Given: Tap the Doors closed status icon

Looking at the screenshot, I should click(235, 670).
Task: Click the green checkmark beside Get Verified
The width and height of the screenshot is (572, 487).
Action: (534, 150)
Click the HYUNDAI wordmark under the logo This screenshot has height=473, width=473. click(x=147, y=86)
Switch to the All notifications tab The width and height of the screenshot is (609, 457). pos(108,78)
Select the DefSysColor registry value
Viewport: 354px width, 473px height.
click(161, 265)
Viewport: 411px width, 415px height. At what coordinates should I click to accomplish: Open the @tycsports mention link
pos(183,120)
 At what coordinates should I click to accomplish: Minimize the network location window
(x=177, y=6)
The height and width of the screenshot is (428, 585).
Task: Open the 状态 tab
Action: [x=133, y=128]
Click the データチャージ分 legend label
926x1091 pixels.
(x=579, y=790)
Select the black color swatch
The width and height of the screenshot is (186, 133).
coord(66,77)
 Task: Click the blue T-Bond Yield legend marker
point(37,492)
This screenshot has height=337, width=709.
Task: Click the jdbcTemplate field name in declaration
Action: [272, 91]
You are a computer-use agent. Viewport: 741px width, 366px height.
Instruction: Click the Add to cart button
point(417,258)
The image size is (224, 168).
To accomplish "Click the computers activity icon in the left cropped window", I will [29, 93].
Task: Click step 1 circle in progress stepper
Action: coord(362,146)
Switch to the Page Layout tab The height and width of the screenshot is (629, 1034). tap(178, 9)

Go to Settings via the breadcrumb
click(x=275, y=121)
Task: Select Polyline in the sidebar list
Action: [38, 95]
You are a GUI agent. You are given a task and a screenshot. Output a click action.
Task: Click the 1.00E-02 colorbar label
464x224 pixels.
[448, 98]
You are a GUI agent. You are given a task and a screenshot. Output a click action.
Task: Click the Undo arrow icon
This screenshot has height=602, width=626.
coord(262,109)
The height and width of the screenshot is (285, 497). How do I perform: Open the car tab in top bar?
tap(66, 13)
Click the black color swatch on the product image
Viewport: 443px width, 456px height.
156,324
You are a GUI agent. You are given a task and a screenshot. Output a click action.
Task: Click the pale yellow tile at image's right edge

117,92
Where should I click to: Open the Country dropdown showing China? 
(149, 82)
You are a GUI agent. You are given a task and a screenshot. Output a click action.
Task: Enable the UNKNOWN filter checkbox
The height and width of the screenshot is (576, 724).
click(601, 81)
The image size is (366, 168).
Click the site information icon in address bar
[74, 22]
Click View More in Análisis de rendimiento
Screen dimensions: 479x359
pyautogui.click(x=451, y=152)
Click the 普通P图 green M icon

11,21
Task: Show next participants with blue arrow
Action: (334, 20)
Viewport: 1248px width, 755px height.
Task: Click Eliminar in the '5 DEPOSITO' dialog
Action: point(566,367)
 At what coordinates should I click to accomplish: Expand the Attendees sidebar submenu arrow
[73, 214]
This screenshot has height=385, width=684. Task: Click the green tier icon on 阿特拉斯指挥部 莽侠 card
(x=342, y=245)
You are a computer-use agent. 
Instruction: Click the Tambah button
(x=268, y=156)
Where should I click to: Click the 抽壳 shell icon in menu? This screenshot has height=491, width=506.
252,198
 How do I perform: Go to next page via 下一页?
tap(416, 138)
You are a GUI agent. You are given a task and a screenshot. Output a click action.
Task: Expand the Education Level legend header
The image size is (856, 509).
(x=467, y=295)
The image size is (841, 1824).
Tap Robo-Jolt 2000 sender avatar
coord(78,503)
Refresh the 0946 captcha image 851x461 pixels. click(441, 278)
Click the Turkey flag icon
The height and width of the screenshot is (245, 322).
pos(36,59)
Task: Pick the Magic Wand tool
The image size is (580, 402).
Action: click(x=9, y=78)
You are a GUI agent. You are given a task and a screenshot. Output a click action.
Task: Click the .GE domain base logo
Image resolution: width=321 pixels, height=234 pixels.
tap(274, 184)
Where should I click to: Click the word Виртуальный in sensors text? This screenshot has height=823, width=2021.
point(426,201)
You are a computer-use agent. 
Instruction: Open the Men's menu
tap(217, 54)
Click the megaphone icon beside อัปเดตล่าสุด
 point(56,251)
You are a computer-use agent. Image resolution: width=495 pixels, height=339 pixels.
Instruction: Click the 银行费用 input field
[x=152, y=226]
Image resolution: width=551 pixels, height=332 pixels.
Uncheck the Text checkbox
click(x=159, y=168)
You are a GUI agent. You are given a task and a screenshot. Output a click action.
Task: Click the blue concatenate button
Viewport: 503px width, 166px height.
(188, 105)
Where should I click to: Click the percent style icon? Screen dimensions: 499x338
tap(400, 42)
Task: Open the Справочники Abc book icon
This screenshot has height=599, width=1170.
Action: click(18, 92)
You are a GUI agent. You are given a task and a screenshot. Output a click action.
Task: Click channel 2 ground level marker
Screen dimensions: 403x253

————

## What you need to do:
Which lines contain "label"? Copy each of them from the listing.

## Solved exercise:
Click the データチャージ分 legend label
Task: Click the 1.00E-02 colorbar label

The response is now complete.